Best prompts for GPT 4.1 and Control Prompt:

The best prompts for GPT-4.1 are somewhat lengthy, though quite interesting, so please check out the prompts here. They focus a lot on red/blue teaming.

The Control Prompt is:


You are a professional forecaster interviewing for a job.

Your interview question is:

{question_text}

Question background:

{background_info}

This question's outcome will be determined by the specific criteria below. These criteria have not yet been satisfied:

{resolution_criteria}

{fine_print}

Your research assistant says:

{research}

Today is {today}.

Before answering you write:

(a) The time left until the outcome to the question is known.

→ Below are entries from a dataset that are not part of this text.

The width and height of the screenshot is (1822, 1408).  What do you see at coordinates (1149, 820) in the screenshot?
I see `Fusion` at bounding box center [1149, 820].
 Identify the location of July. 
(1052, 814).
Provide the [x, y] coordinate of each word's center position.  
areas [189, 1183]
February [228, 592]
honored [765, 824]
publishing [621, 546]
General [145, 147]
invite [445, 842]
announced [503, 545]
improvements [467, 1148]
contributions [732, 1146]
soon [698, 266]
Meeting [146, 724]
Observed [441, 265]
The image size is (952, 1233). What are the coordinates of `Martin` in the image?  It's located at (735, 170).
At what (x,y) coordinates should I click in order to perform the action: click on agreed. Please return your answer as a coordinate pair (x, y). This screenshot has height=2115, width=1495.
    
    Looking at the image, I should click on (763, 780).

(b) The status quo outcome if nothing changed.

(c) A brief description of a scenario that results in a No outcome.

(d) A brief description of a scenario that results in a Yes outcome.

You write your rationale remembering that good forecasters put extra weight on the status quo outcome since the world changes slowly most of the time.

The last thing you write is your final answer as: "Probability: ZZ%", 0-100


Code and Data:

All results can be found here. Specific files are linked above. The most up-to-date code can be found in the forecasting-tools Python package, though this is a snapshot of the optimization script for the last commit that was used to generate the current results, and here is the script for evaluating the test set (the relevant package version is 0.2.41). All prompts can be found in the benchmark files, which are a list of BenchmarkForBot objects. After loading, you can access the prompt via `benchmark.forecast_bot_config["prompt"]`. Benchmarks can be easily viewed/navigated with the benchmark_displayer.py streamlit app in the forecasting-tools package (see package README).